Consegna 1: Secondo il testo sullo spostamento degli utili, quale percentuale di tutte le tasse sulle società incassate in Irlanda nel 2020 è dovuta ai profitti spostati?
Consegna 2: Trascriva dal testo sullo spostamento degli utili il passo che inizia con le parole «L’impatto di questa» e si conclude con le parole «proporzionalmente più elevato.».

++++ Testo di studio ++++

Svelato: come le multinazionali evadono miliardi e cosa ci perdiamo noi

Secondo un’approfondita ricerca condotta dall’EU Tax Observatory, ospitato presso la prestigiosa Paris School of Economics, nel 2020 le multinazionali hanno eluso il pagamento di ben 200 miliardi di dollari (pari a 188 miliardi di euro) in tasse a livello globale. Questa cifra astronomica è stata sottratta grazie a una strategia nota come “spostamento degli utili”, adottata dalle grandi aziende con una presenza internazionale. In pratica, le multinazionali registrano una parte consistente dei loro profitti in paesi con tassazione ridotta o addirittura nulla, i famigerati paradisi fiscali, anche se questi profitti sono stati effettivamente generati in altre nazioni.
Il meccanismo dello spostamento degli utili è semplice ma efficace: una multinazionale, operante in diverse giurisdizioni, trasferisce i suoi profitti da un paese con una fiscalità elevata a un’altra filiale situata in un territorio con tasse più basse. Questo avviene spesso attraverso la gestione di beni intellettuali, come brevetti e design, che vengono registrati nelle filiali dei paradisi fiscali. In pratica, la società nel paese con una fiscalità più elevata paga ingenti somme alla filiale nel paradiso fiscale per l’utilizzo di tali proprietà intellettuali. Di conseguenza, il bilancio dell’azienda nel paese con tasse elevate segna una diminuzione dei profitti, mentre quello della filiale nel paradiso fiscale registra un incremento.
L’impatto di questa pratica è estremamente vasto e significativo. Nel 2020, anno in cui la pandemia di COVID-19 ha messo in ginocchio l’economia globale, il mancato introito fiscale a causa dello spostamento degli utili ha raggiunto i 200 miliardi di dollari, rispetto ai 250 miliardi del 2019. Secondo Idann Gidron, coordinatore dei dati presso l’EU Tax Observatory, queste strategie sono principalmente accessibili alle grandi aziende, che hanno le risorse e la capacità di operare su scala internazionale e di aprire filiali nei paradisi fiscali offshore, in modo da alleggerire il loro carico fiscale. Questo crea un’ingiustizia fiscale, perché le piccole imprese si trovano ad affrontare un carico fiscale proporzionalmente più elevato.
Ma non sono solo le multinazionali a beneficiare di questo sistema. Anche i paradisi fiscali traggono vantaggio da questo schema, attirando profitti maggiori rispetto ai paradisi tropicali tradizionali come Panama o Bermuda, soprattutto in Europa, in nazioni come Olanda, Irlanda, Svizzera, Lussemburgo e Belgio. Questi paesi ricevono profitti spostati che generano entrate significative nel loro bilancio. Ad esempio, in Irlanda, i profitti spostati hanno contribuito al 60% di tutte le tasse sulle società incassate nel 2020.

++++ Dati riportati ++++

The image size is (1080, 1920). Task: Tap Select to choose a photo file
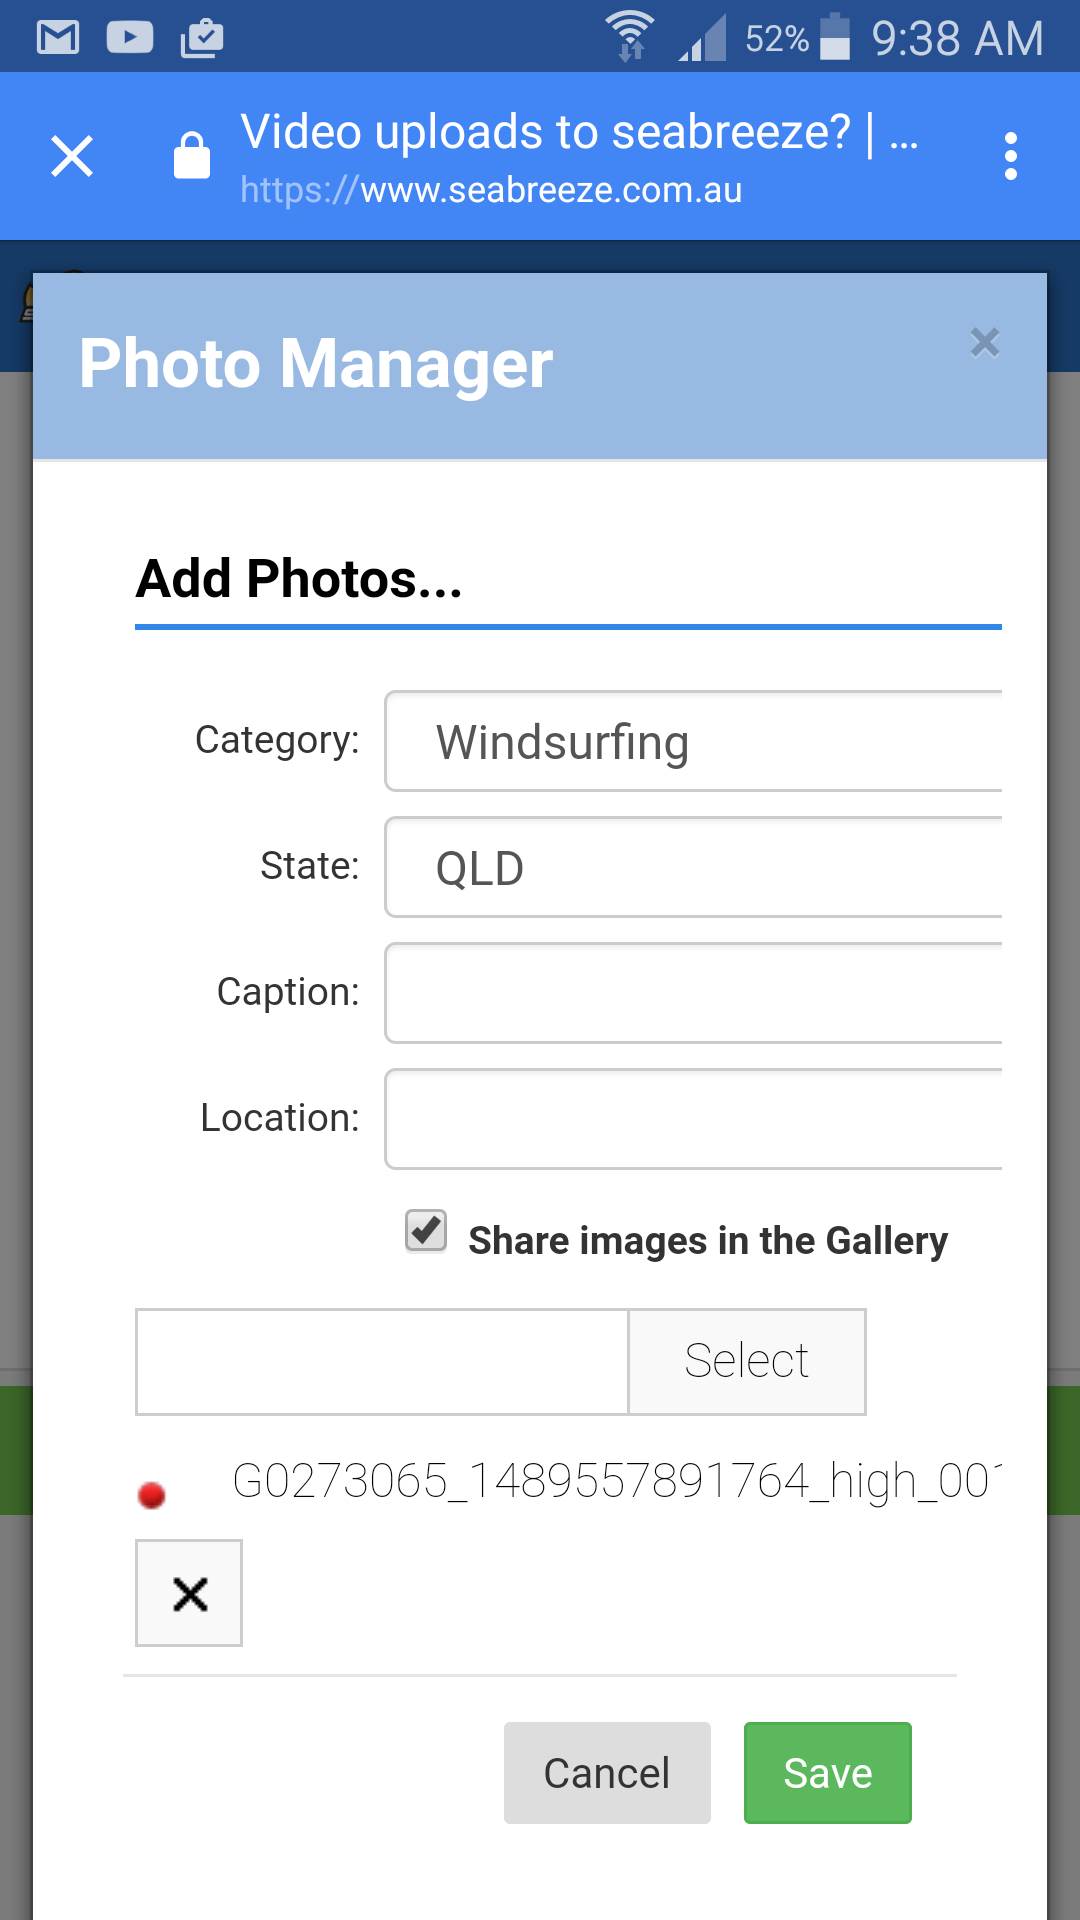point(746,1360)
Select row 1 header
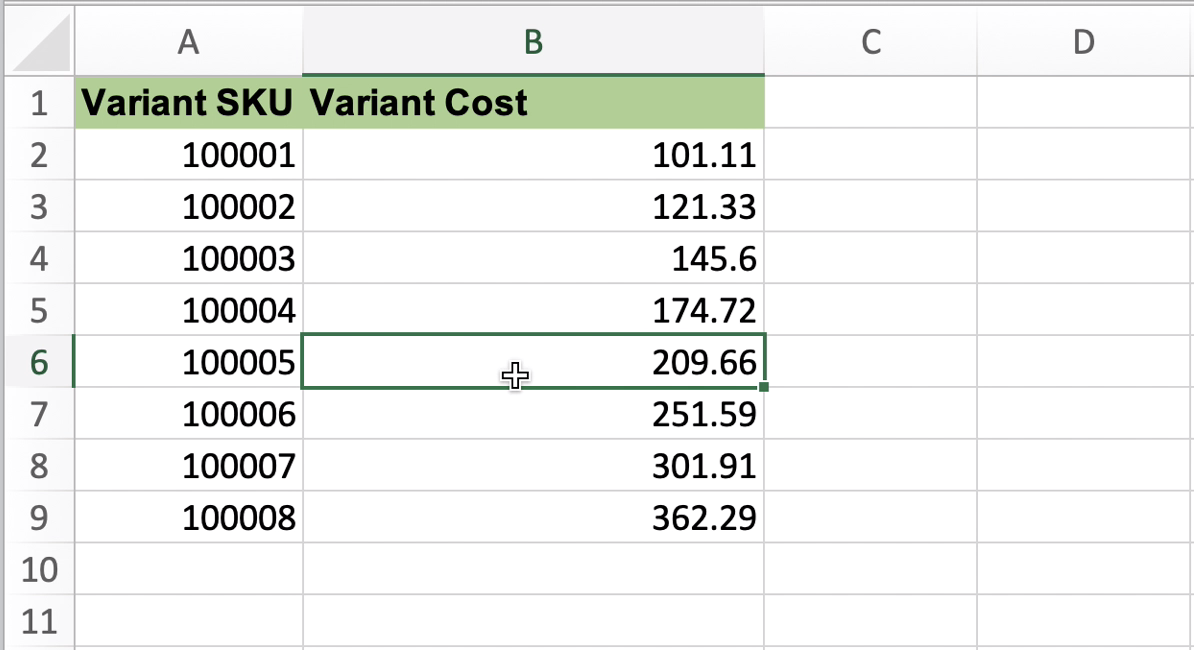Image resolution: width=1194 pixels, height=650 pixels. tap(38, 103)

++++
++++ Dati riportati ++++

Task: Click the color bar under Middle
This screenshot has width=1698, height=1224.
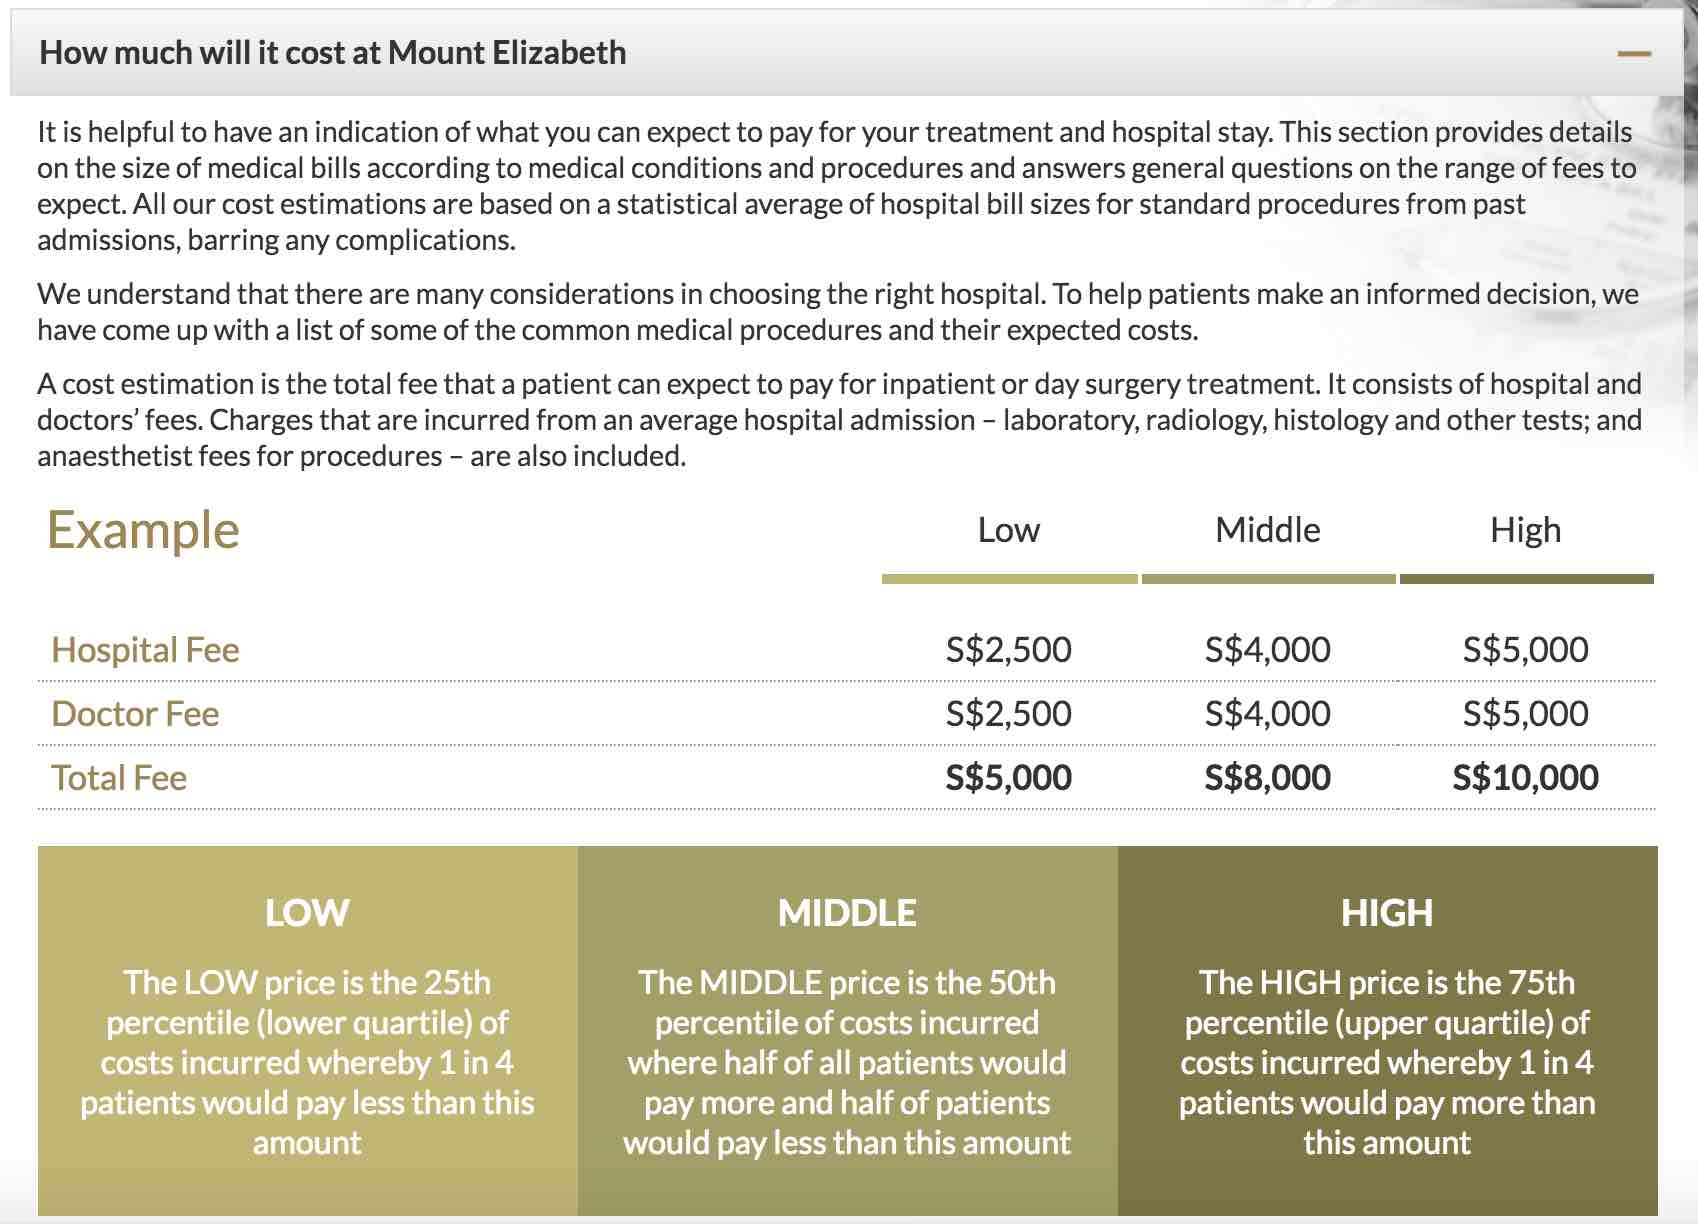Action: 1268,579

++++

Soluzione svolta 1: Il 60%.

Soluzione svolta 2:
L’impatto di questa pratica è estremamente vasto e significativo. Nel 2020, anno in cui la pandemia di COVID-19 ha messo in ginocchio l’economia globale, il mancato introito fiscale a causa dello spostamento degli utili ha raggiunto i 200 miliardi di dollari, rispetto ai 250 miliardi del 2019. Secondo Idann Gidron, coordinatore dei dati presso l’EU Tax Observatory, queste strategie sono principalmente accessibili alle grandi aziende, che hanno le risorse e la capacità di operare su scala internazionale e di aprire filiali nei paradisi fiscali offshore, in modo da alleggerire il loro carico fiscale. Questo crea un’ingiustizia fiscale, perché le piccole imprese si trovano ad affrontare un carico fiscale proporzionalmente più elevato.